Used WD sync to transfer my files and use as back up (I know now, was not a great idea!) 
My PC crashed a couple times with Blue screen of death, managed to restore it couple times, but then battery died and I became frustrated with it and tried a factory restore. It asked for the recovery discs that I never had and I was angry and beat it up..... 
Being completely annoyed with PC's I went and purchased a MacBook Pro. Love it and want to get all my files (25GB worth) transferred on to it. 
Plugged in the WD and opened up the drive. I can not get anything off it? I can see a couple of folders for WD Sync data, but contains 4000 plus unrecognized files, I assume are the sync files. I also see a setup.exe but it will not run on MAC. 
Searched the net and appears WD Sync is not available for Mac? Not sure if that means my data is lost forever and I can not get it back? When I use WD Passport in another PC and try to retrieve files I lose some or they come through with funny characters or the size of them are 6mb instead of 23kb per file. 
So, I purchased rocketfish enclosure and removed the Sony harddrive (SATA) and plugged it into Mac. It says error reading drive, initialize or reformat? Not sure I can do either without losing the data?

So in summary, I have a Mac, I have a WD Passport with encrypted files I want, and I have a hard drive that was left in mid factory restore with files I want. Can I use either to get them back and how can I do it on the Mac??

Your help would be gratefully appreciated.


----------



## sinclair_tm (Mar 11, 2005)

===============

▶ **EXERCISE**
Resume the forum thread about moving backed-up files from a WD Passport onto a MacBook Pro, starting right after its last line. The entries have nothing to do with the forum thread above.

Items stored from a collection
===============

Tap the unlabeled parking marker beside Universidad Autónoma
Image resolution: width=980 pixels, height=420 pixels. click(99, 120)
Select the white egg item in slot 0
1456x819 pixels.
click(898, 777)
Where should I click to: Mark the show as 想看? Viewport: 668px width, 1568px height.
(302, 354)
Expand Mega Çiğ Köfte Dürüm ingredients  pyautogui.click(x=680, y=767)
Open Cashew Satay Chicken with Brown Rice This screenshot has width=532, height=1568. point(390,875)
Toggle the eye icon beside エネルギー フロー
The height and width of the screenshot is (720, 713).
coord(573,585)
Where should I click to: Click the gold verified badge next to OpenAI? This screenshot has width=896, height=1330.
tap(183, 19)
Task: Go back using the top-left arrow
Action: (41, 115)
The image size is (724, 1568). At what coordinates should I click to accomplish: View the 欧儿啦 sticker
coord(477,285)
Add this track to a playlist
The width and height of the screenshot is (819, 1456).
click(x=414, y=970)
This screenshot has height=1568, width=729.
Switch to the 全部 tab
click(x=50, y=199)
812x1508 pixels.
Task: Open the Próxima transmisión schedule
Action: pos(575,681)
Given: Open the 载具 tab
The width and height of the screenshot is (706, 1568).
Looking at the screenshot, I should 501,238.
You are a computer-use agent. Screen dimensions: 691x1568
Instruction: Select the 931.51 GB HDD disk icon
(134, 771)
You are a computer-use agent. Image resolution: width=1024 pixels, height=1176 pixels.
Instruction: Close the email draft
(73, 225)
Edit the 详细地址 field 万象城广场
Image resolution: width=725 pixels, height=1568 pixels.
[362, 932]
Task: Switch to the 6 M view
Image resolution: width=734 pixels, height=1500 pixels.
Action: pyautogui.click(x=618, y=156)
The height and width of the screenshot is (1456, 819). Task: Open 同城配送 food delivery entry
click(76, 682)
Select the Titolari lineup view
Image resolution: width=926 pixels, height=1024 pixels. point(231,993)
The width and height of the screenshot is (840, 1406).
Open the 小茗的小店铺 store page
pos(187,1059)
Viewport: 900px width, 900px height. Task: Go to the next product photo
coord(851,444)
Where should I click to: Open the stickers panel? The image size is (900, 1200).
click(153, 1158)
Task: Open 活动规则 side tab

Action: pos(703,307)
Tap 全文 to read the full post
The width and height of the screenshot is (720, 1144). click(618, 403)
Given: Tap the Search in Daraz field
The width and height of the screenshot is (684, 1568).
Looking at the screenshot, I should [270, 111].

===============

▶ **RESPONSE BELOW**
I would be contacting WD about the drive, and the issues you've had with restoring the files under the other XP PC. The best thing to do is leave the drive in the WD Passport and connect it to another PC and get your files restored, then you can copy them to the Mac. If you initialize or reformat, you will lose everything. And it seems that the only way to get the data off of the WD Passport is with the WD software. Hopefully WD can give you some help in restoring your files.


----------



## donnej1 (Sep 16, 2009)

What about getting my files off the hard drive? Is there anyway to retrieve the data on the Mac or other pc bearing in mind I left it in restore state. I would assume the files are still on there, so why can I not access them? When I plug it into a PC it states the disc is not formatted and asks to format it.


----------



## sinclair_tm (Mar 11, 2005)

Is this with the hard drive back in the WD Passport enclosure it came in?


----------



## donnej1 (Sep 16, 2009)

I have the files in two locations.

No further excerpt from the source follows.